The MOF composite prepared in examples 1-4 and activated carbon were used as adsorbents, and 0.5g of the adsorbents were loaded into a quartz column (6.0mm i.d.300mm) and supported by a porous silica bed. 2000ppm of toluene and O of the balance gas were allowed to react at 20 deg.C₂/N₂(21/79, v/v) gas mixture at 100cm³Flow into the column at a flow rate of/min (normal pressure). The sample was then removed from the product collector and analyzed for product composition using gas chromatography FID, followed by desorption at different temperatures by evacuating the quartz column and recording the desorption rates at different temperatures, the results of which are shown in fig. 3.

As can be seen from FIG. 3, the Pd/MIL-101 has the highest desorption temperature, can be completely desorbed at 80 ℃, and has lower desorption temperatures in other examples.

Control experiment 3

The MOF composite material prepared in the embodiment 1-4 and activated carbon are used as adsorbents, the adsorbents to be detected are roasted for 1h at 200 ℃, then 0.5g of the adsorbents are loaded into a quartz column (6.0mm I.D.300mm), and a porous silica bed is used for supporting. 2000ppm of toluene and O of the balance gas were allowed to react at 20 deg.C₂/N₂(21/79, v/v) gas mixture at 100cm³Flow into the column at a flow rate of/min (normal pressure). The sample was removed from the product collector, analyzed for product composition using gas chromatography FID, and then desorbed at (80 ℃) by evacuating the quartz column until no gas could be drawn off, in one goThe adsorption and desorption were carried out in one cycle, and the adsorption rate was recorded for each cycle, and the results are shown in fig. 4.
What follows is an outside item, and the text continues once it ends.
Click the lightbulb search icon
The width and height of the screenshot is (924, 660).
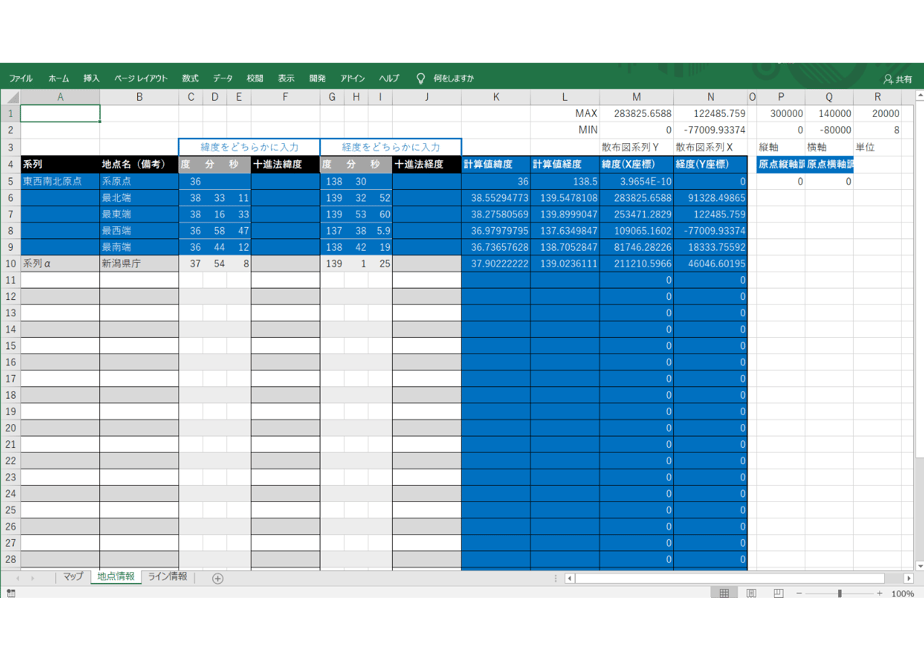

As can be seen from FIG. 4, Pd/MIL-101-1 and Pd/MIL-101-3 have poor adsorption effects, which indicates that MIL-101 prepared by using acetic acid has poor thermal stability, and the structure of the adsorbent collapses at high temperature, resulting in the decrease of the adsorption performance, while Pd/MIL-101, Pd/MIL-101-2 and activated carbon have stable structures, and the adsorption performance is not greatly influenced.

Compared with the traditional adsorbent Activated Carbon (AC), the MOF composite material has very high adsorption effect on benzene.
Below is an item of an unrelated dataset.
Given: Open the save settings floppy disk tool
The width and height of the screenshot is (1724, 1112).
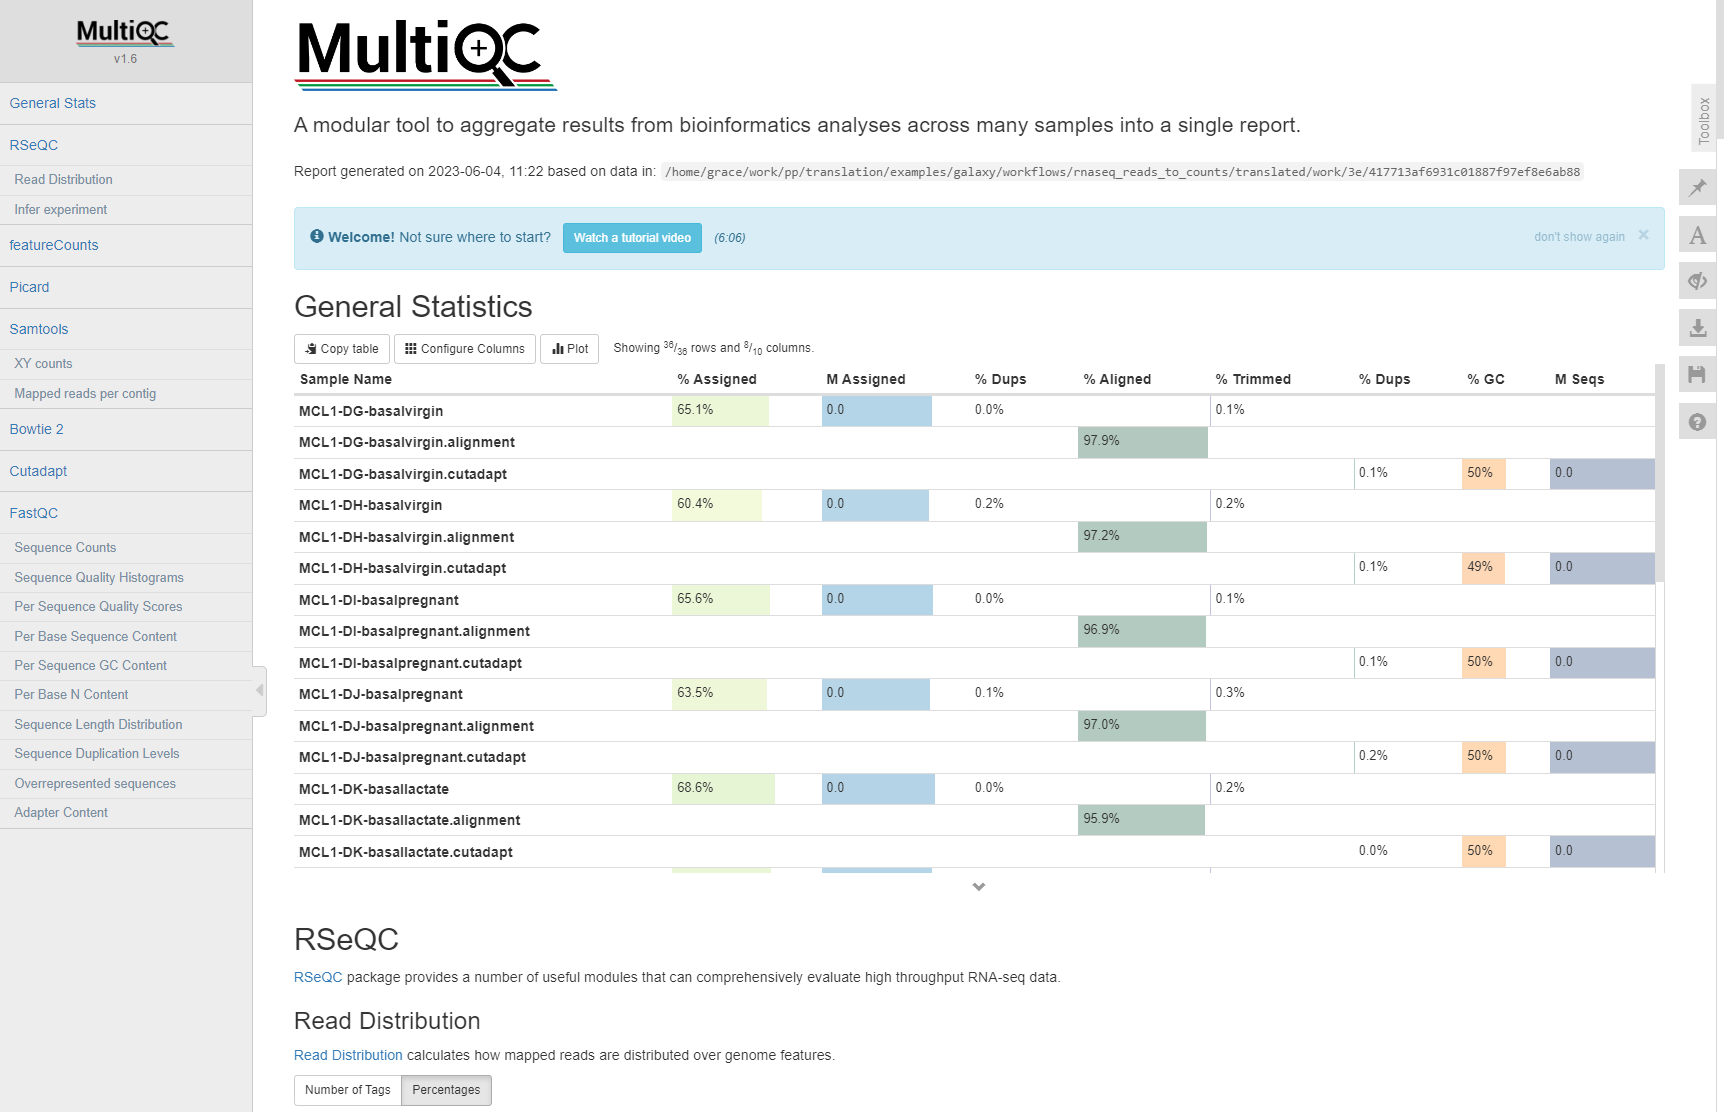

The above-mentioned embodiment is only one of the preferred embodiments of the present invention, and should not be used to limit the scope of the present invention, but all the insubstantial modifications or changes made within the spirit and scope of the main design of the present invention, which still solve the technical problems consistent with the present invention, should be included in the scope of the present invention.

Claims

1. A preparation method of an MOF composite material adsorbent for removing toluene gas comprises two steps of preparing MIL-101(Cr) and loading Pd on the MIL-101(Cr), and is characterized in that the operation process of loading Pd on the MIL-101(Cr) comprises the following steps:

2. The method for preparing the MOF composite adsorbent of claim 2, wherein the Pd is supported in an amount of 1-2 wt%.
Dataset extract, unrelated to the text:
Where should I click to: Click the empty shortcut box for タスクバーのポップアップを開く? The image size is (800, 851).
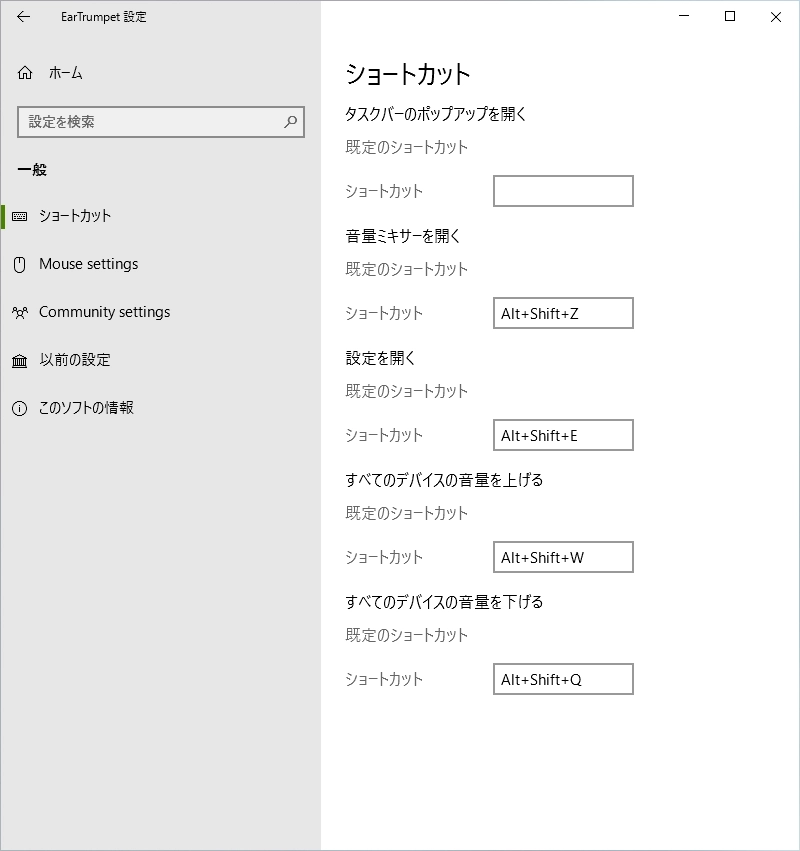point(563,191)
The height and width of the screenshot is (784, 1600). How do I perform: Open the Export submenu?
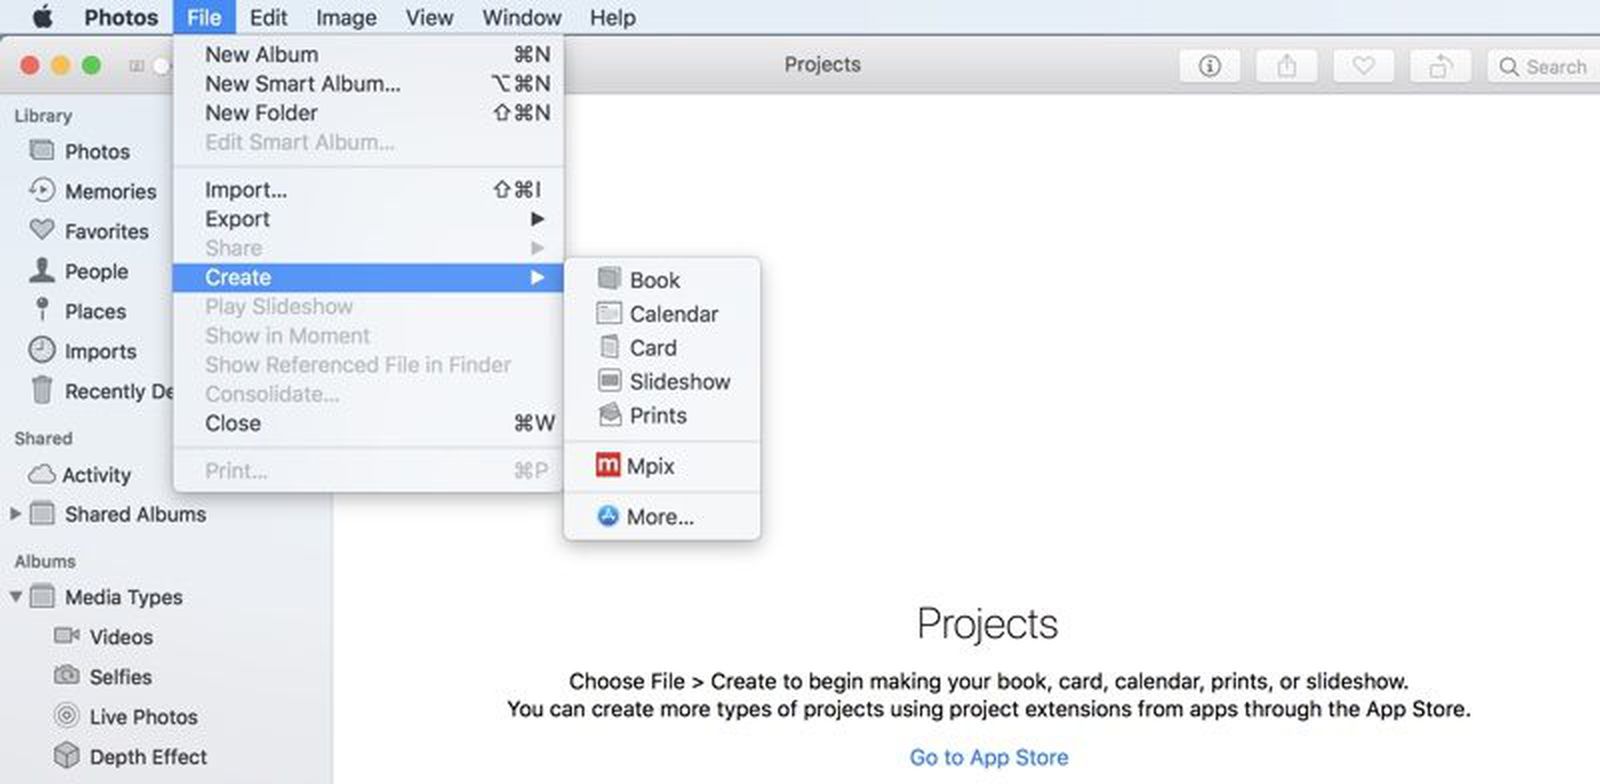click(237, 219)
3. The method of making an MOF composite adsorbent according to any one of claims 1 or 2, wherein the MIL-101(Cr) is made by a process comprising the steps of:

4. The preparation method of the MOF composite material adsorbent according to claim 3, wherein the solid obtained in the step (4) is washed 1-3 times respectively by DMF and deionized water.

5. The method of preparing the MOF composite adsorbent of claim 3, wherein the alcoholic solvent in step (4) is ethanol.